Splunk® App for Data Science and Deep Learning

Use the Splunk App for Data Science and Deep Learning

Firewall requirements for Splunk and Kubernetes communication

When the Splunk App for Data Science and Deep Learning (DSDL) integrates with Kubernetes, you must ensure that the necessary ports are open to allow communication between the Splunk search head, the Kubernetes environment, and DSDL services. These firewall rules help data flow securely and efficiently, especially when containers are dynamically assigned ports at runtime in development (DEV) mode.

In production (PROD) mode, fewer ports are exposed, typically limiting external access to only the required endpoints. In DEV mode, additional ports for Jupyter, TensorBoard, MLflow, and Spark can be opened for interactive development.

Kubernetes firewall rules summary

Use this summary to confirm required, recommended, or optional ports. Adjust for your specific environment and security policies:

Component Required?
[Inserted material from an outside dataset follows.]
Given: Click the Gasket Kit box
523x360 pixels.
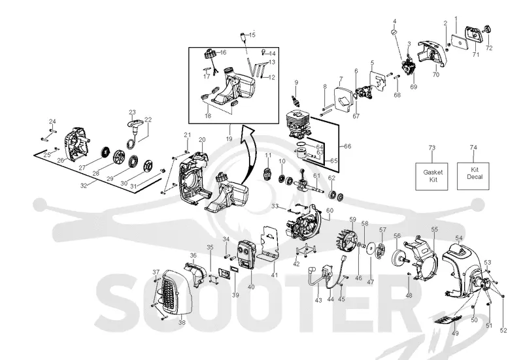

Port Description
Kubernetes API Yes 6443 Required for Splunk to manage pods.
Splunk REST API No 8089 Optional if container-based calls to Splunk are needed.
DSDL API Yes 5000 or dynamic Required for training and inference commands.
Splunk HEC No 443 or 8088 Optional if streaming data or logs back into Splunk.
Jupyter No 8888 Used in DEV mode or specific workflows; open only if needed.
MLflow No 6060 Used in DEV mode or specific workflows; open only if needed.
Spark No 4040 Used in DEV mode or specific workflows; open only if needed.
TensorBoard No 6006 Used in DEV mode or specific workflows; open only if needed.

Firewall configuration for the Splunk search head

See the following table for information on traffic direction and port requirements for the Splunk search head:

Traffic direction Port Required? Description
Outbound 6443 Required for Kubernetes use. Kubernetes API server. Manage pods, resources.
Bidirectional 8089 Optional. Needed if containers call back to Splunk using REST. Splunk REST API communication with containers.
Bidirectional 5000 or dynamic Required for DSDL operations. DSDL API commands including fit, apply, and summary.
Inbound 8088 for on-premises or 443 for Splunk Cloud. Optional if using HEC ingestion. Splunk HEC for receiving data from containers.

See the following table for further information on Splunk ports:

Port Description
Kubernetes API port
  • Splunk needs outbound access to port 6443 to manage Kubernetes resources.
  • Firewall rule: Outbound traffic on port 6443 to the Kubernetes API server.
Splunk management port
  • If containerized services in Kubernetes need to communicate with the Splunk REST API, open port 8089 in both directions.
  • Firewall rule: Bidirectional traffic on port 8089 if you enable Splunk's REST API calls from containers.
DSDL API port
  • By default, DSDL uses port 5000 for data science operations in DEV mode. In PROD mode, the DSDL container typically runs on port 5000 but can dynamically assign a different port.
  • Firewall rule: Bidirectional traffic on 5000 or the dynamically assigned port.
Splunk HEC port
  • For inbound traffic from Kubernetes (notebooks, inference scripts) to Splunk:
    • On-premises Splunk often uses 8088.
    • Splunk Cloud typically uses 443.
  • Firewall rule: Inbound traffic on the relevant port (8088 or 443).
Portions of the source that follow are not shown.